Boston Conservatory at Berklee Plays the Kennedy Center’s Millennium Stage April 14

Two ensembles from Boston Conservatory at Berklee—brass quintet No Strings Attached and cello quartet BoCoCelli—are headed to Washington, D.C. in April for a performance on the John F. Kennedy Center’s Millennium Stage.

March 31, 2017

Two ensembles from Boston Conservatory at Berklee—brass quintet No Strings Attached and cello quartet BoCoCelli—are headed to Washington, D.C. in April for a performance on the John F. Kennedy Center’s Millennium Stage. The free event will take place on Friday, April 14 at 6:00 p.m. EST, in the Kennedy Center’s Grand Foyer at 2700 F Street NW in Washington, D.C. The concert will be streamed live in high definition video, and archived at Kennedy-Center.org. The ensembles will also visit Sirius XM Radio on April 13 to record a performance for later broadcast.

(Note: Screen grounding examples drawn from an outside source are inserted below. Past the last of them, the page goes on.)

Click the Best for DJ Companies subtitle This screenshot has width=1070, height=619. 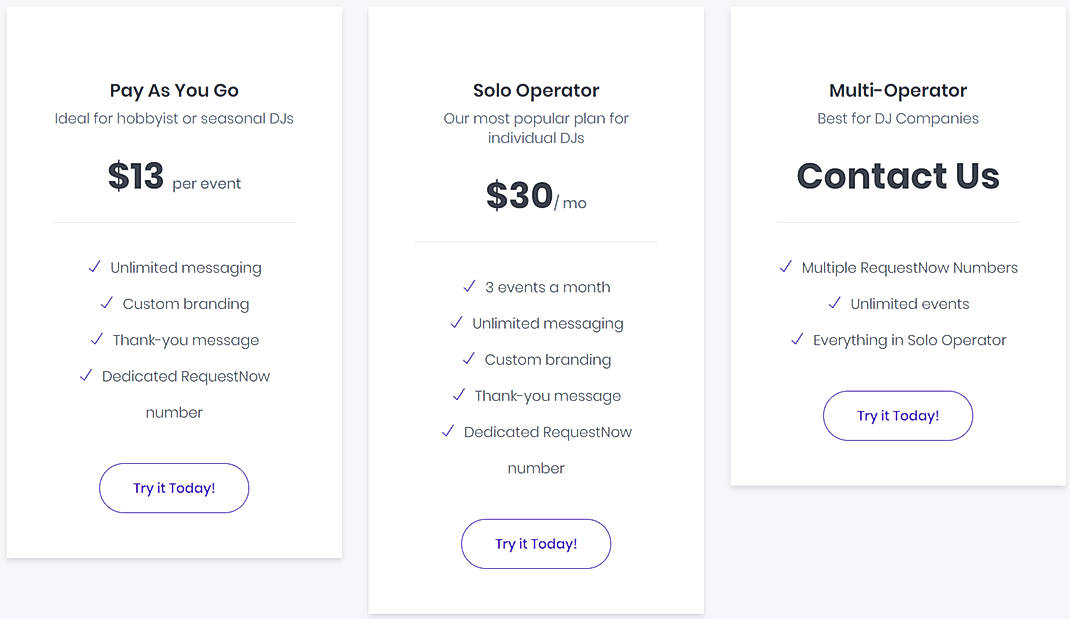click(897, 118)
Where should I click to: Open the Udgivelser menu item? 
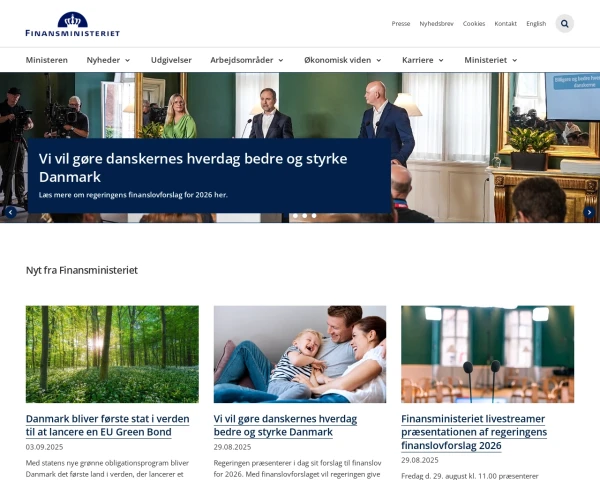tap(171, 60)
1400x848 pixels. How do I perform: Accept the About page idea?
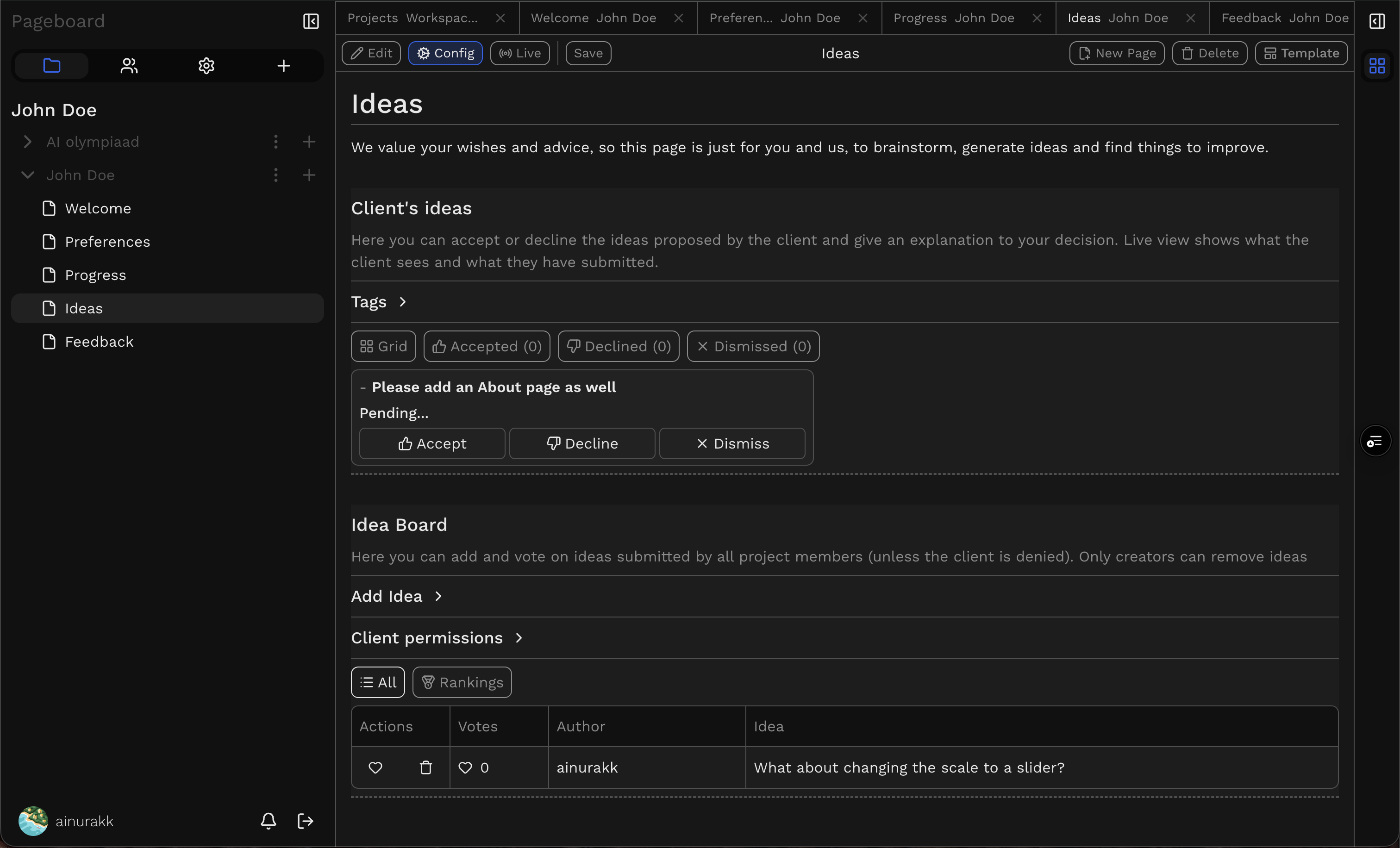point(432,443)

No Strings Attached is a brass quintet directed by Larry Isaacson, associate director of the Conservatory's Music Division and chair of the Brass Department. The ensemble will perform Anthony Plog's "Four Sketches for Brass Quintet" and J.S. Bach's Contrapunctus IX, from The Art of the Fugue. They'll close the concert with the Suite Americana, mvmts. 1, 3, and 5, by Enrique Crespo. The group’s members, pictured above from left to right, are Conservatory students Brian Nowak (M.M. '18, horn), Austin Comerford (B.M. '17, brass), Moxi Li (G.P.D. '15, P.S.C. '18, trumpet), Justin Ploskonka (G.P.D. '18, trumpet), and Joshua Thomas-Urlik (B.M. '17, brass).

BoCoCelli is a cello quartet directed by Rhonda Rider, chair of the Conservatory's Strings Department. They will perform Tomaso Albinoni's Adagio; selections from Gioachino Rossini's The Barber of Seville; and two pieces by tango master Astor Piazzolla, "Oblivion" and "La Muerte del Angel." They'll close their portion of the concert with a ripping rendition of Lalo Schifrin's Mission Impossible theme. The group’s members, pictured above, are Conservatory students Jeremiah-Everard Barcus (M.M. '16, G.P.D. '18, cello), standing; and Nathaniel Pasague Taylor (B.M. '15, G.P.D. '17, cello), Elisa Rodriguez Sadaba (B.M. '17, cello), and William Laney (G.P.D. 17, cello), seated from left to right.